Desde que era una niña vivió la violencia policial. “Yo no tuve que leer libros para saber cosas que han pasado, no nace desde la academia, me tocó vivir la injusticia y eso también me da fuerza para levantar esta candidatura, no quiero que los niños sigan viviendo tanta represión”.

- ¿Qué significa para usted ser mujer mapuche?

Creo que tiene que ver con el sentido de identidad, de pertenecer a un pueblo o nación originaria, que ha sido invadido, arrasado, masacrado, pero que sigue vivo, sigue existiendo y aquí estamos, recuperando, revitalizando, reconstruyendo a pesar de todas las trabas, discriminaciones, injusticias y desigualdades.

"Nos toca como mujeres mapuche asumir un rol importante para superar la triple discriminación".

Hoy nos toca como mujeres mapuche asumir un rol importante para superar la triple discriminación.

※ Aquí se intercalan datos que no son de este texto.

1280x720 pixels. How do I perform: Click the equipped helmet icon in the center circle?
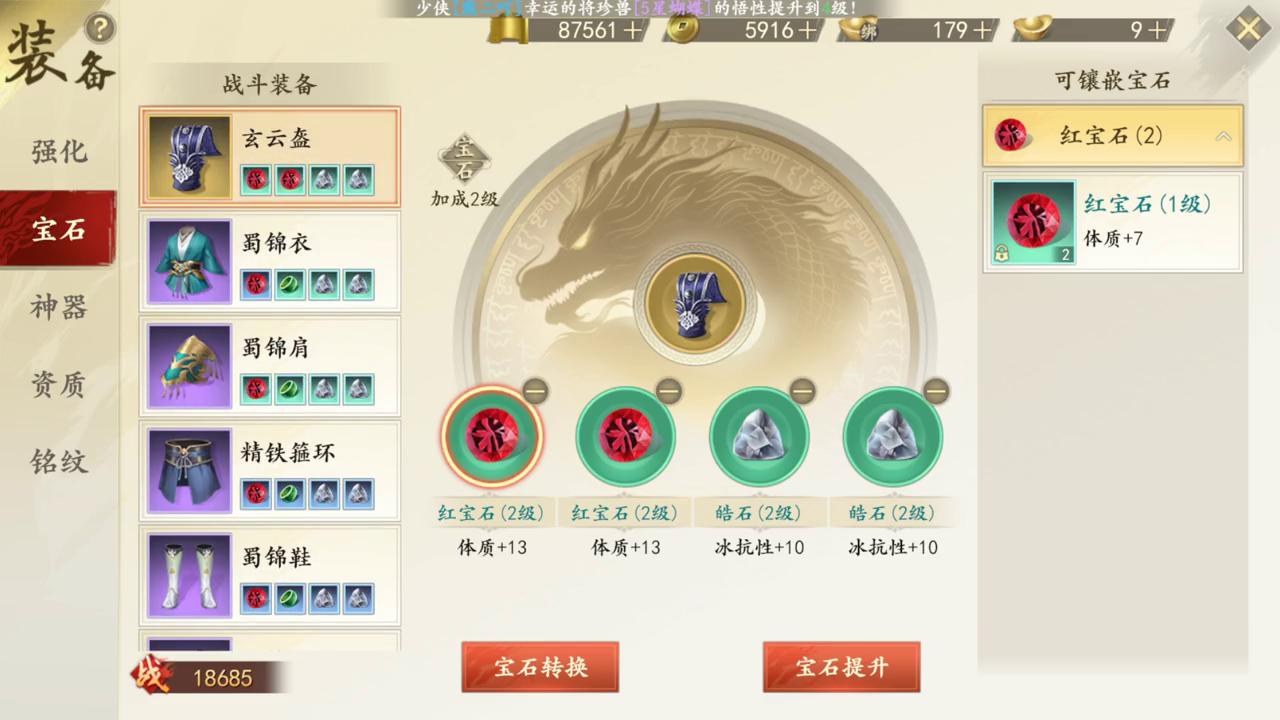(695, 303)
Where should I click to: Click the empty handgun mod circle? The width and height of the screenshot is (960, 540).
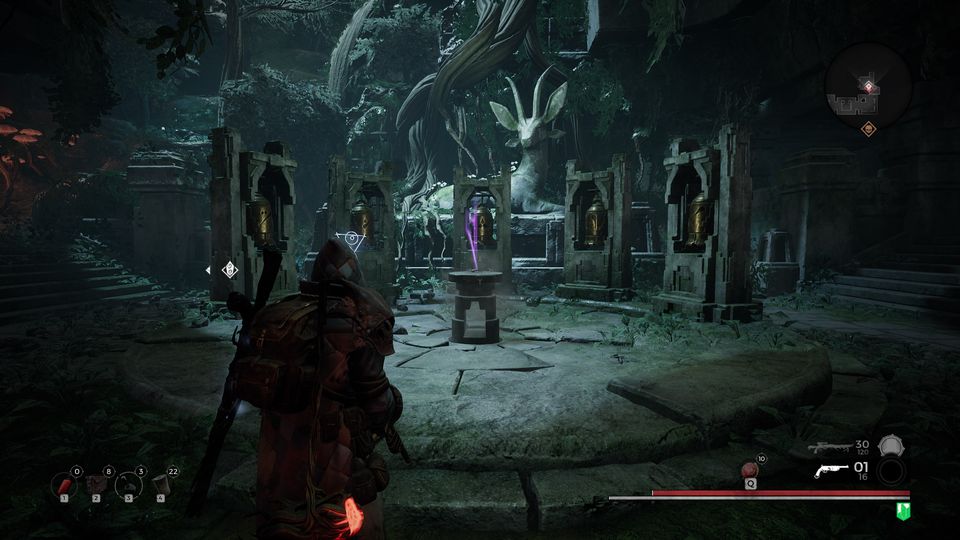(x=890, y=471)
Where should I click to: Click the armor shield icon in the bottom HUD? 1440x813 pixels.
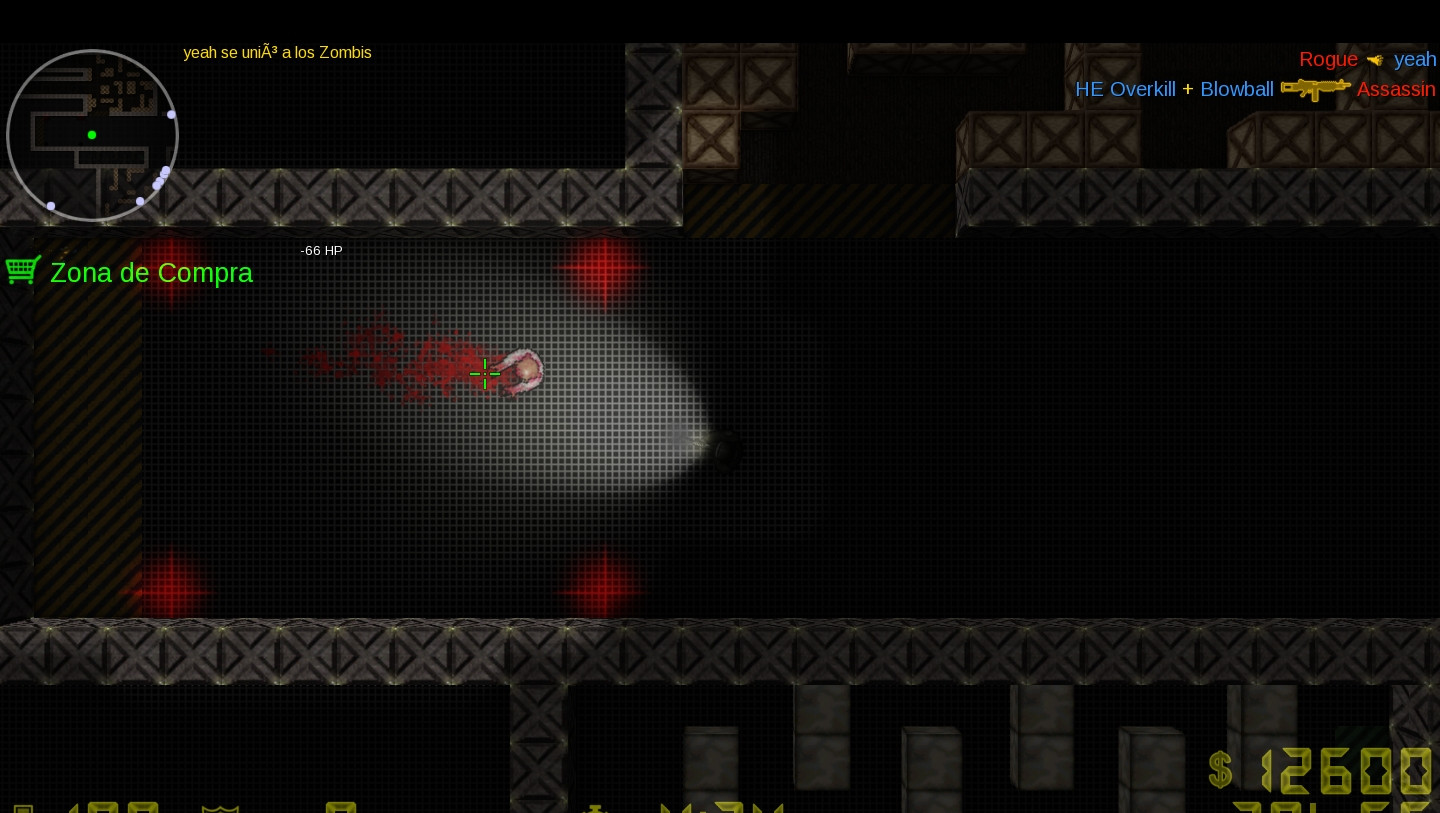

Primero, aquella transversal por el hecho de ser mujeres frente a un sistema histórico opresor occidental pero que ha calado hondo a todas las culturas ancestrales de manera estructural. También, porque nuestro pueblo ha vivido el empobrecimiento generado por el Estado y el proceso colonial con los despojos, la usura, la reducción y el desplazamiento. Es decir, nos toca superar las adversidades desde la pobreza. Finalmente, por el hecho de ser mapuche nos toca enfrentar numerosos prejuicios, estereotipos, negaciones e invisibilización. 

Sin embargo, como mujeres mapuche hoy hemos asumido el desafío de ser parte e incidir en la nueva Constitución política y contribuir en avanzar a nuevas formas de justicia y reparación. A pesar de que muchas veces ha sido difícil poder estar en el ámbito público y político, estamos también en un proceso de reconstrucción y de análisis constante de qué es lo que significa ser mapuche, recurriendo a espacios propios de encuentro que tengan que ver con la naturaleza y nuestra reafirmación. Definirse como mujer mapuche, es decir, soy mujer y soy mapuche inseparablemente, por el sentido de pertenencia que la vio nacer a una y que sigue existiendo, donde hay una historia familiar, comunitaria y colectiva, donde hay una identidad y a pesar de todo, un territorio.

-¿Cómo marcó en su vida la Constitución de 1980?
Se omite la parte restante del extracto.